:: Directions ::
a: In the Botanical Buzz year-in-review, rewrite the text from "And, just like" up to and including "among beautiful landscapes.", putting "friends" in place of "members".
b: What job title does the Botanical Buzz year-in-review give for Aruna?

:: Excerpted passage ::
--- --- ---

Botanical Buzz: A Year In Review

And, just like that, the 2023 season comes to an end.

Here at Toronto Botanical Garden, we are lucky to be supported by you, our members, volunteers, and donors. We are thankful for your investments and contributions to the Garden we love.  Because of you, TBG is a thriving community green space, offering nature-based public programming and respite among beautiful landscapes.

Let’s review the best of Botanical Buzz and look back to what you had to say about our little slice of Toronto paradise.

Make Mistakes

Aruna, Adult & Family Programs Supervisor, is the biggest advocate for experimenting. Her biggest piece of advice is to try new things and make mistakes. “Don’t be afraid to try a new technique. If your plant dies, compost it, and start from the beginning—it’s okay to re-invent your plant collection and yourself,” she says.

--- --- ---

:: Dataset ::
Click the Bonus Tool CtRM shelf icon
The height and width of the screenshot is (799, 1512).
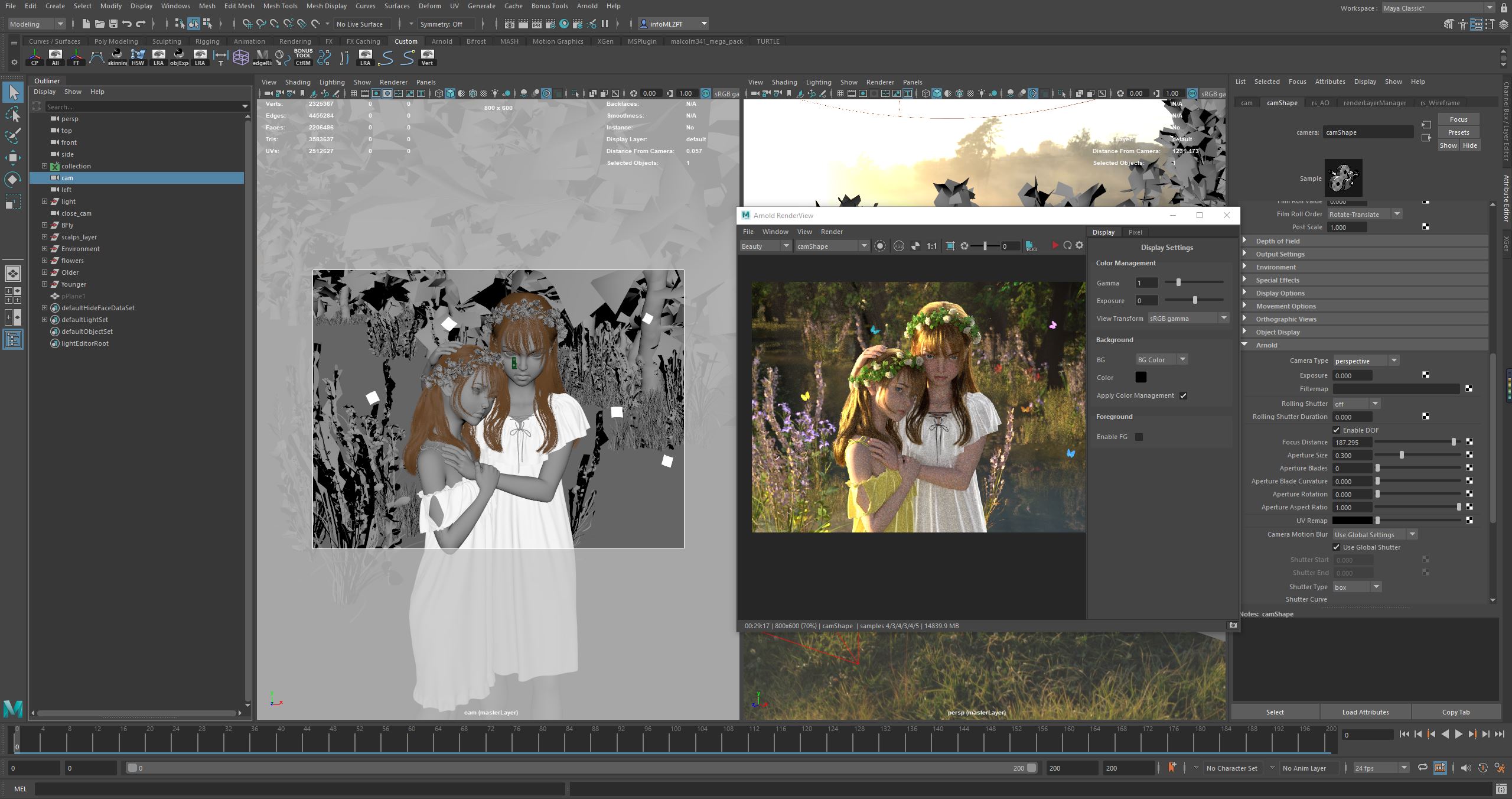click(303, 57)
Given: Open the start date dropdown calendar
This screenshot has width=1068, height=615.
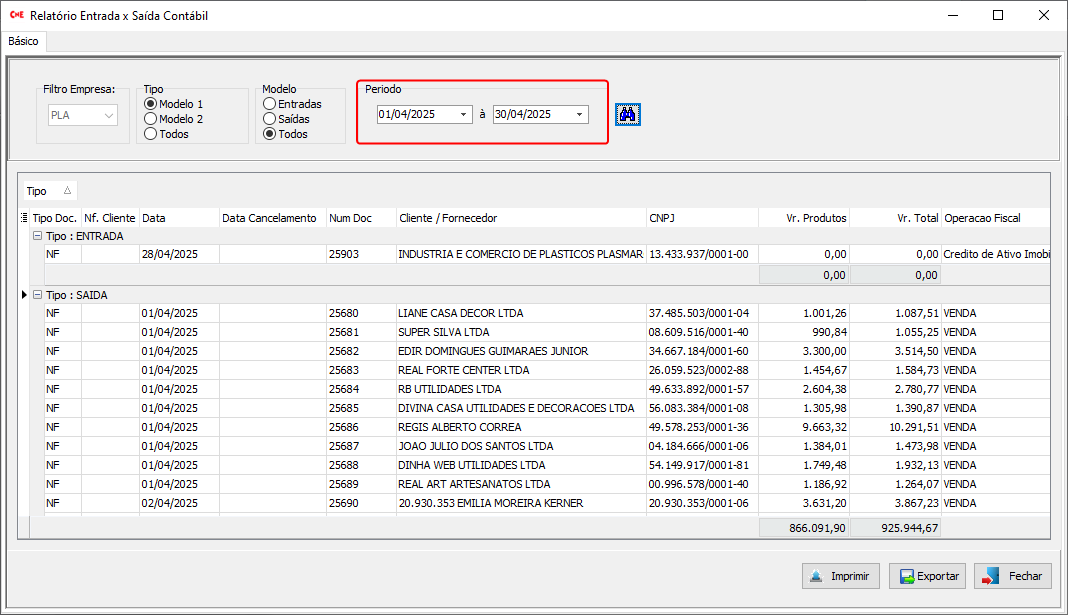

--- --- ---

:: Solutions to each task ::
a:
And, just like that, the 2023 season comes to an end.

Here at Toronto Botanical Garden, we are lucky to be supported by you, our friends, volunteers, and donors. We are thankful for your investments and contributions to the Garden we love.  Because of you, TBG is a thriving community green space, offering nature-based public programming and respite among beautiful landscapes.

b: Adult & Family Programs Supervisor